[Stored data entries]
----

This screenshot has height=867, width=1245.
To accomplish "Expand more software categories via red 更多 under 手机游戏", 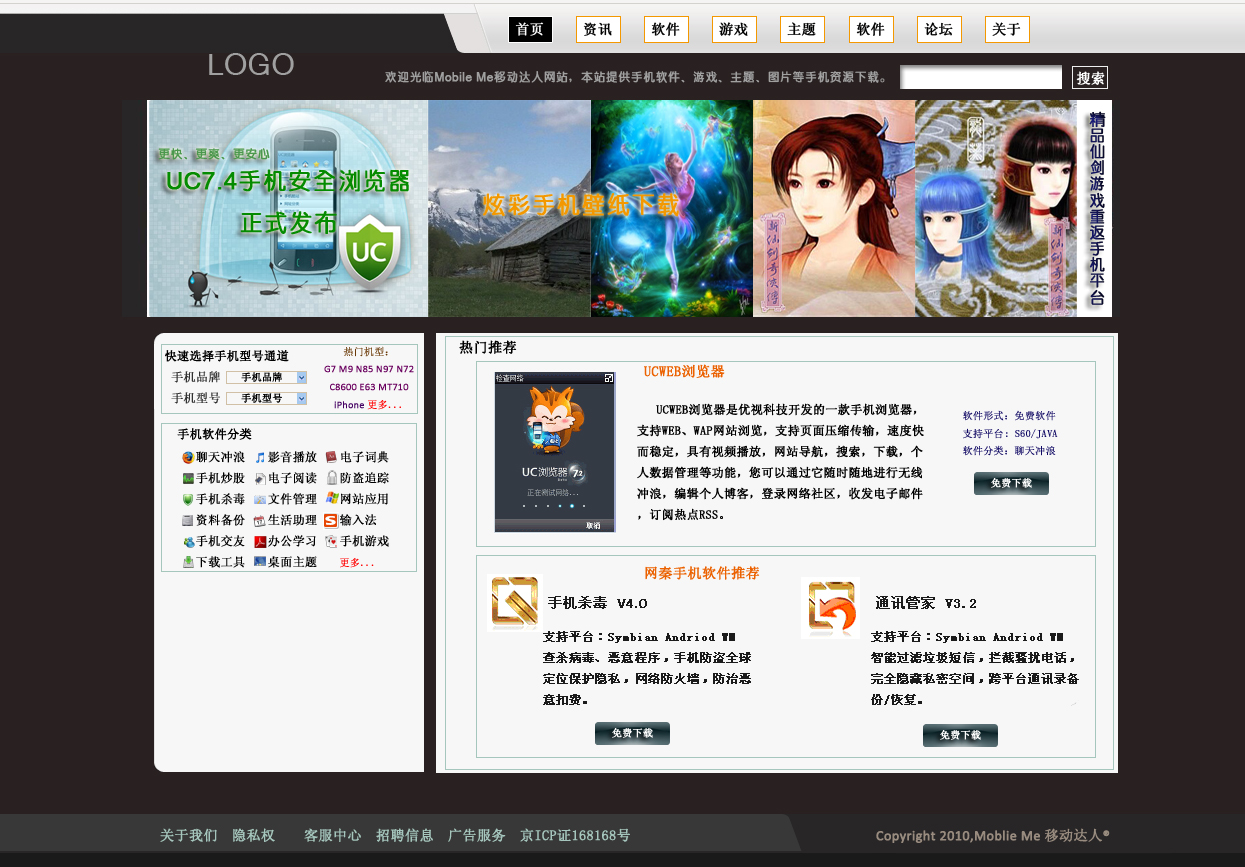I will point(357,563).

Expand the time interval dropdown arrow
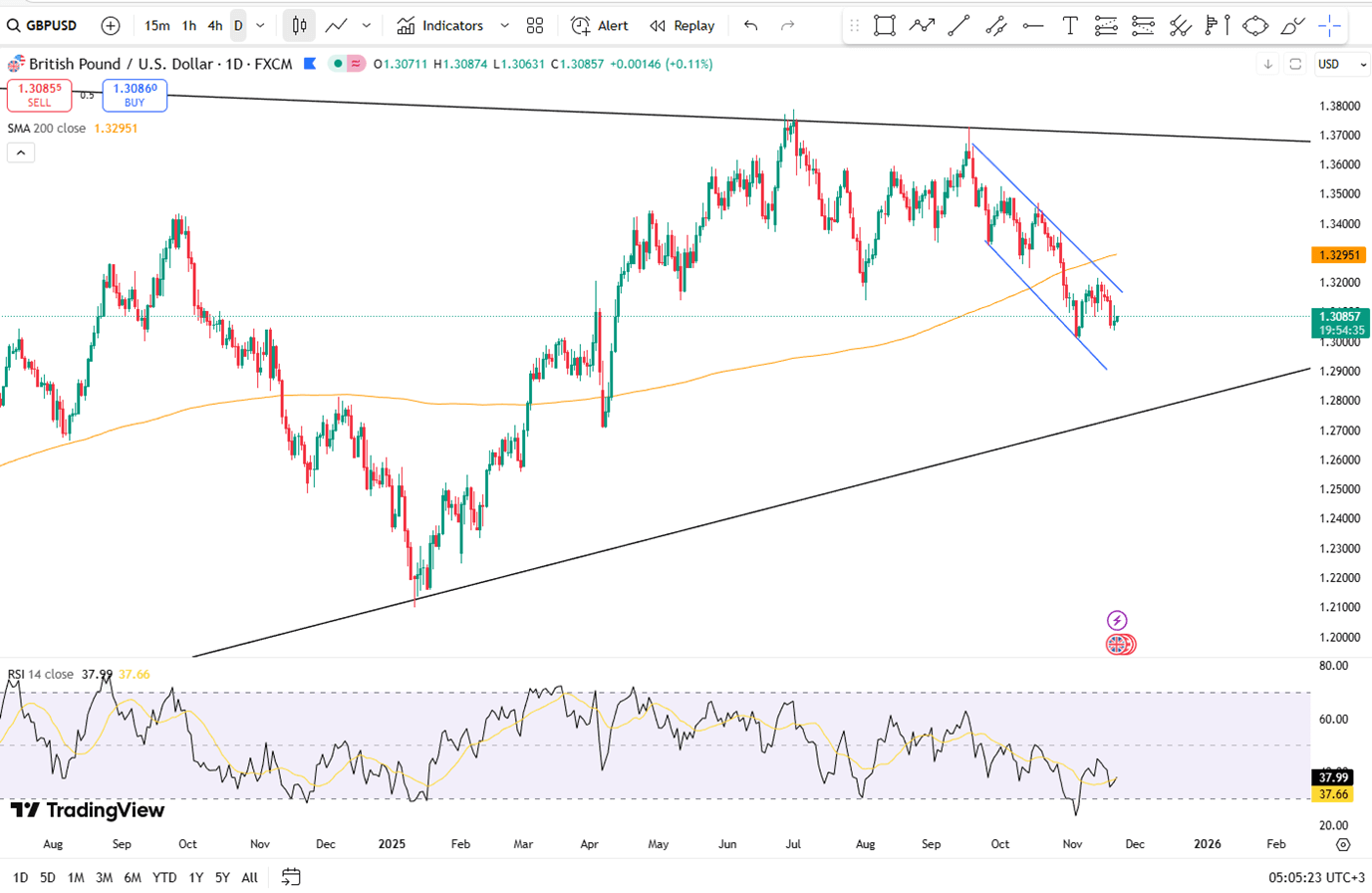coord(261,26)
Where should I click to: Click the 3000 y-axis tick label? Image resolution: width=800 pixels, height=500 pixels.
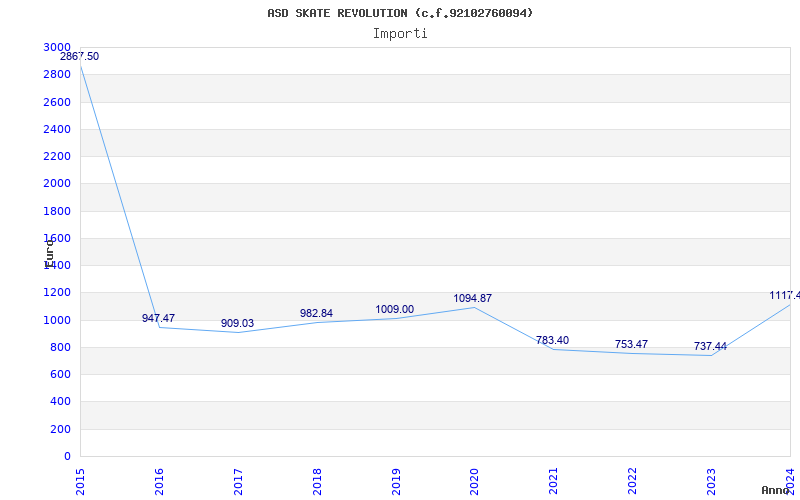point(57,47)
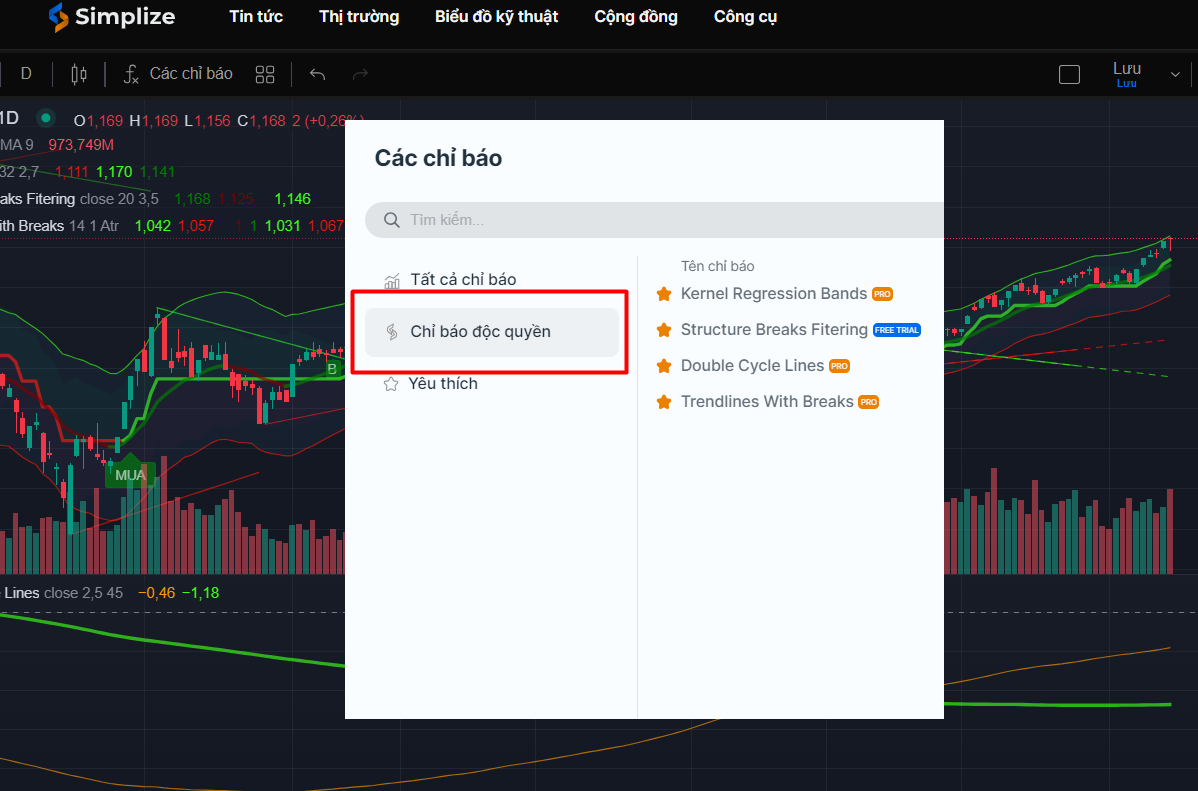The height and width of the screenshot is (791, 1198).
Task: Click the fx indicators icon in toolbar
Action: (x=131, y=74)
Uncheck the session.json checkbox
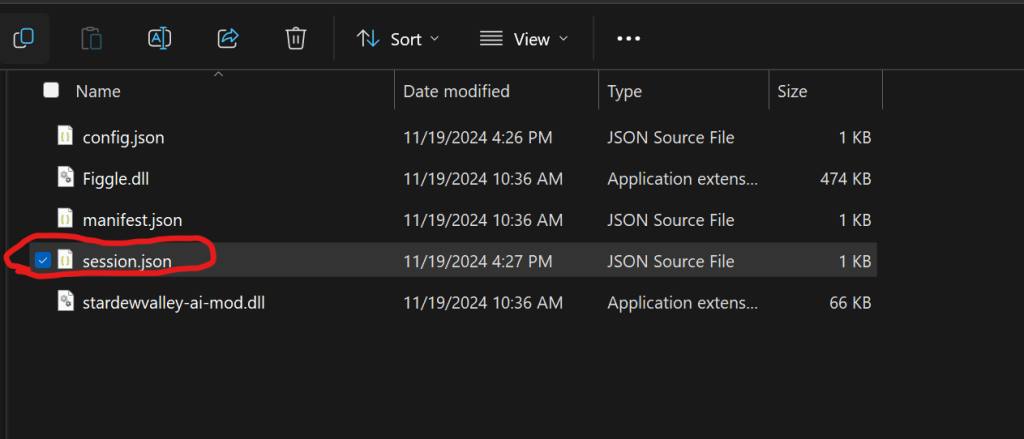This screenshot has height=439, width=1024. (42, 261)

----

**EXERCISE:**
Set down exactly the lines of the entries above from the one holding "Expand the time interval dropdown arrow" through the last one, including both, with the pictures left out.

**OUTPUT FOR THIS EXERCISE:**
Expand the time interval dropdown arrow
coord(261,26)
Where should I click to: Click the 3000 y-axis tick label? Image resolution: width=800 pixels, height=500 pixels.
point(57,47)
The height and width of the screenshot is (791, 1198).
Task: Click the fx indicators icon in toolbar
Action: (x=131, y=74)
Uncheck the session.json checkbox
This screenshot has height=439, width=1024. (42, 261)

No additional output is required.